- **Work required**: Write the data out again, word for word.
------ Input material
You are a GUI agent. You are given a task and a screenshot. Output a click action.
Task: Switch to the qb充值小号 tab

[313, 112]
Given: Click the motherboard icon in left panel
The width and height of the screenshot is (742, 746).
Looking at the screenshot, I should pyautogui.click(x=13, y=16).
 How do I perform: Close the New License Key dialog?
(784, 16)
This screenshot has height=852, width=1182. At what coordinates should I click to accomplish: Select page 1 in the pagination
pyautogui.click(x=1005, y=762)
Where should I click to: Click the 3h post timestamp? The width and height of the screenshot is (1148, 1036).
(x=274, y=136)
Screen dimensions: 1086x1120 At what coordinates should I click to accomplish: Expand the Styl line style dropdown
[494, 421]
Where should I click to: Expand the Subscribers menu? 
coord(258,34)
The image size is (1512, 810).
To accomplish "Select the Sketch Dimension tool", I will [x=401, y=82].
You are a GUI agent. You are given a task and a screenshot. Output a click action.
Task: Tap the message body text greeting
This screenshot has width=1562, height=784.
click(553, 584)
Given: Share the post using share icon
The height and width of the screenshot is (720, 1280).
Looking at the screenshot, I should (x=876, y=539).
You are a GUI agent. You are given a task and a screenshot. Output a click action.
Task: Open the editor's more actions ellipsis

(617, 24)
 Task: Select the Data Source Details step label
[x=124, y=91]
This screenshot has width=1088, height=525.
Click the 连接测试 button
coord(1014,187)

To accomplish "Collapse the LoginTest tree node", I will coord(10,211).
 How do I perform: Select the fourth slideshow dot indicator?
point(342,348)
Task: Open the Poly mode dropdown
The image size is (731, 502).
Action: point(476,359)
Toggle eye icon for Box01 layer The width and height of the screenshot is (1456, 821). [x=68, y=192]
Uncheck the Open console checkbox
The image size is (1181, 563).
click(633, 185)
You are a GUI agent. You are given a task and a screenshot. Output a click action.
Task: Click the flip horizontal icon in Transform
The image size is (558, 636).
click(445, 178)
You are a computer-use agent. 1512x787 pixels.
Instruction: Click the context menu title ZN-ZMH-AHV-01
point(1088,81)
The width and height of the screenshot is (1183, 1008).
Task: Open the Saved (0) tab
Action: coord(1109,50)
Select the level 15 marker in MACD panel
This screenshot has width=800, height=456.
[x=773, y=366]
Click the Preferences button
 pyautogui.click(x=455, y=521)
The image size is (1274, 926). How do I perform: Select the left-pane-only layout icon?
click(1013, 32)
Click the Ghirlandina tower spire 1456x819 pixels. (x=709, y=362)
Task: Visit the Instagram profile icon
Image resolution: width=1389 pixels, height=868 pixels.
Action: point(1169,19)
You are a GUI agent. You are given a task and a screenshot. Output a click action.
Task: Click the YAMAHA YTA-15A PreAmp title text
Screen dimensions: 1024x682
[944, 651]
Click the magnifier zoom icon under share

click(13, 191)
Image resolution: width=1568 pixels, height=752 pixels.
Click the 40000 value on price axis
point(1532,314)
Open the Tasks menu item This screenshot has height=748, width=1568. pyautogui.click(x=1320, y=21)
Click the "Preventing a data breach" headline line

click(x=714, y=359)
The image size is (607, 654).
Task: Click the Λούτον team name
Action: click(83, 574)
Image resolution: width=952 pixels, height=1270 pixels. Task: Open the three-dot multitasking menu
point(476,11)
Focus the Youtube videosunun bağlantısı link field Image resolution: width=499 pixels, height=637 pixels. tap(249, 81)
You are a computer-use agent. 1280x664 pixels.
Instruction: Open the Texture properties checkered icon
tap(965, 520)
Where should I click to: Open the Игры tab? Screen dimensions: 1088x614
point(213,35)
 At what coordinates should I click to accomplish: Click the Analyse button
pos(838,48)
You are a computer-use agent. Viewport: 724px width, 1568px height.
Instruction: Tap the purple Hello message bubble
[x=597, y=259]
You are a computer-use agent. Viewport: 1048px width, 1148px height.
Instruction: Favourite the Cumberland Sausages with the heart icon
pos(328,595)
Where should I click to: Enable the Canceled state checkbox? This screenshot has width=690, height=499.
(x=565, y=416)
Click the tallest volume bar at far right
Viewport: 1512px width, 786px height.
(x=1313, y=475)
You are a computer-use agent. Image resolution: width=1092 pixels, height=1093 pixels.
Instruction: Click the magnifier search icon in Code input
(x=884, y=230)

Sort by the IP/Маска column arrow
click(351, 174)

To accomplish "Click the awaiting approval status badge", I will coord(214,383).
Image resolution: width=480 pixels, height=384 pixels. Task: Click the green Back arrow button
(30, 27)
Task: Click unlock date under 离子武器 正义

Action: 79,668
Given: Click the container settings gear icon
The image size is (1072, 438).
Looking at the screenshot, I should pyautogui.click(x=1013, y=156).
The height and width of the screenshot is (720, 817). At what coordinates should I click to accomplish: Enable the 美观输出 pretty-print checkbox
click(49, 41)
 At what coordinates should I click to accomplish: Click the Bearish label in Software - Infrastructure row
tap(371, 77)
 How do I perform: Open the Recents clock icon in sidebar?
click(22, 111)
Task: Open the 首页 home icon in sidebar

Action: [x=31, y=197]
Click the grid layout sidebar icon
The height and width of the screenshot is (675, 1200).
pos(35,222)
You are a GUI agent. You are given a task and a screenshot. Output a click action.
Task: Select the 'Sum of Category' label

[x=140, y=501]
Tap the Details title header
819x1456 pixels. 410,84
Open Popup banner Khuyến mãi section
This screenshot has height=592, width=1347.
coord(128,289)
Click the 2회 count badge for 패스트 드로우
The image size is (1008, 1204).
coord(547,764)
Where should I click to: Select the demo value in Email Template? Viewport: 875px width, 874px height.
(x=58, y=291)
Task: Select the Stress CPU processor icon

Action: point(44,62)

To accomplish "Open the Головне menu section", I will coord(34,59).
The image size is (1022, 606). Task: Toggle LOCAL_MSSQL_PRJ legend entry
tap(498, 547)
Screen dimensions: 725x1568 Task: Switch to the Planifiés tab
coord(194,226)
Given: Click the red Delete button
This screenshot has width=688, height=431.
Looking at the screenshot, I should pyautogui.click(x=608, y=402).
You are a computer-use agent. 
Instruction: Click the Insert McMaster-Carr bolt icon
------------
- **Result of the task**:
You are a GUI agent. You are given a task and a screenshot. Output a click action.
Task: Switch to the qb充值小号 tab

[313, 112]
Given: Click the motherboard icon in left panel
The width and height of the screenshot is (742, 746).
Looking at the screenshot, I should pyautogui.click(x=13, y=16).
 How do I perform: Close the New License Key dialog?
(784, 16)
This screenshot has height=852, width=1182. At what coordinates should I click to accomplish: Select page 1 in the pagination
pyautogui.click(x=1005, y=762)
Where should I click to: Click the 3h post timestamp? The width and height of the screenshot is (1148, 1036).
(x=274, y=136)
Screen dimensions: 1086x1120 At what coordinates should I click to accomplish: Expand the Styl line style dropdown
[494, 421]
Where should I click to: Expand the Subscribers menu? 
coord(258,34)
The image size is (1512, 810).
To accomplish "Select the Sketch Dimension tool", I will [x=401, y=82].
You are a GUI agent. You are given a task and a screenshot. Output a click action.
Task: Tap the message body text greeting
This screenshot has width=1562, height=784.
click(553, 584)
Given: Share the post using share icon
The height and width of the screenshot is (720, 1280).
Looking at the screenshot, I should (x=876, y=539).
You are a GUI agent. You are given a task and a screenshot. Output a click action.
Task: Open the editor's more actions ellipsis

(617, 24)
 Task: Select the Data Source Details step label
[x=124, y=91]
This screenshot has width=1088, height=525.
Click the 连接测试 button
coord(1014,187)

To accomplish "Collapse the LoginTest tree node", I will coord(10,211).
 How do I perform: Select the fourth slideshow dot indicator?
point(342,348)
Task: Open the Poly mode dropdown
The image size is (731, 502).
Action: point(476,359)
Toggle eye icon for Box01 layer The width and height of the screenshot is (1456, 821). [x=68, y=192]
Uncheck the Open console checkbox
The image size is (1181, 563).
click(633, 185)
You are a GUI agent. You are given a task and a screenshot. Output a click action.
Task: Click the flip horizontal icon in Transform
The image size is (558, 636).
click(445, 178)
You are a computer-use agent. 1512x787 pixels.
Instruction: Click the context menu title ZN-ZMH-AHV-01
point(1088,81)
The width and height of the screenshot is (1183, 1008).
Task: Open the Saved (0) tab
Action: coord(1109,50)
Select the level 15 marker in MACD panel
This screenshot has width=800, height=456.
[x=773, y=366]
Click the Preferences button
 pyautogui.click(x=455, y=521)
The image size is (1274, 926). How do I perform: Select the left-pane-only layout icon?
click(1013, 32)
Click the Ghirlandina tower spire 1456x819 pixels. (x=709, y=362)
Task: Visit the Instagram profile icon
Image resolution: width=1389 pixels, height=868 pixels.
Action: point(1169,19)
You are a GUI agent. You are given a task and a screenshot. Output a click action.
Task: Click the YAMAHA YTA-15A PreAmp title text
Screen dimensions: 1024x682
[944, 651]
Click the magnifier zoom icon under share

click(13, 191)
Image resolution: width=1568 pixels, height=752 pixels.
Click the 40000 value on price axis
point(1532,314)
Open the Tasks menu item This screenshot has height=748, width=1568. pyautogui.click(x=1320, y=21)
Click the "Preventing a data breach" headline line

click(x=714, y=359)
The image size is (607, 654).
Task: Click the Λούτον team name
Action: click(83, 574)
Image resolution: width=952 pixels, height=1270 pixels. Task: Open the three-dot multitasking menu
point(476,11)
Focus the Youtube videosunun bağlantısı link field Image resolution: width=499 pixels, height=637 pixels. tap(249, 81)
You are a computer-use agent. 1280x664 pixels.
Instruction: Open the Texture properties checkered icon
tap(965, 520)
Where should I click to: Open the Игры tab? Screen dimensions: 1088x614
point(213,35)
 At what coordinates should I click to accomplish: Click the Analyse button
pos(838,48)
You are a computer-use agent. Viewport: 724px width, 1568px height.
Instruction: Tap the purple Hello message bubble
[x=597, y=259]
You are a computer-use agent. Viewport: 1048px width, 1148px height.
Instruction: Favourite the Cumberland Sausages with the heart icon
pos(328,595)
Where should I click to: Enable the Canceled state checkbox? This screenshot has width=690, height=499.
(x=565, y=416)
Click the tallest volume bar at far right
Viewport: 1512px width, 786px height.
(x=1313, y=475)
You are a computer-use agent. Image resolution: width=1092 pixels, height=1093 pixels.
Instruction: Click the magnifier search icon in Code input
(x=884, y=230)

Sort by the IP/Маска column arrow
click(351, 174)

To accomplish "Click the awaiting approval status badge", I will coord(214,383).
Image resolution: width=480 pixels, height=384 pixels. Task: Click the green Back arrow button
(30, 27)
Task: Click unlock date under 离子武器 正义

Action: 79,668
Given: Click the container settings gear icon
The image size is (1072, 438).
Looking at the screenshot, I should pyautogui.click(x=1013, y=156).
The height and width of the screenshot is (720, 817). At what coordinates should I click to accomplish: Enable the 美观输出 pretty-print checkbox
click(49, 41)
 At what coordinates should I click to accomplish: Click the Bearish label in Software - Infrastructure row
tap(371, 77)
 How do I perform: Open the Recents clock icon in sidebar?
click(22, 111)
Task: Open the 首页 home icon in sidebar

Action: [x=31, y=197]
Click the grid layout sidebar icon
The height and width of the screenshot is (675, 1200).
pos(35,222)
You are a GUI agent. You are given a task and a screenshot. Output a click action.
Task: Select the 'Sum of Category' label

[x=140, y=501]
Tap the Details title header
819x1456 pixels. 410,84
Open Popup banner Khuyến mãi section
This screenshot has height=592, width=1347.
coord(128,289)
Click the 2회 count badge for 패스트 드로우
The image size is (1008, 1204).
coord(547,764)
Where should I click to: Select the demo value in Email Template? Viewport: 875px width, 874px height.
(x=58, y=291)
Task: Select the Stress CPU processor icon

Action: point(44,62)

To accomplish "Open the Головне menu section", I will coord(34,59).
The image size is (1022, 606). Task: Toggle LOCAL_MSSQL_PRJ legend entry
tap(498, 547)
Screen dimensions: 725x1568 Task: Switch to the Planifiés tab
coord(194,226)
Given: Click the red Delete button
This screenshot has width=688, height=431.
Looking at the screenshot, I should pyautogui.click(x=608, y=402).
You are a computer-use agent. 
Instruction: Click the Insert McMaster-Carr bolt icon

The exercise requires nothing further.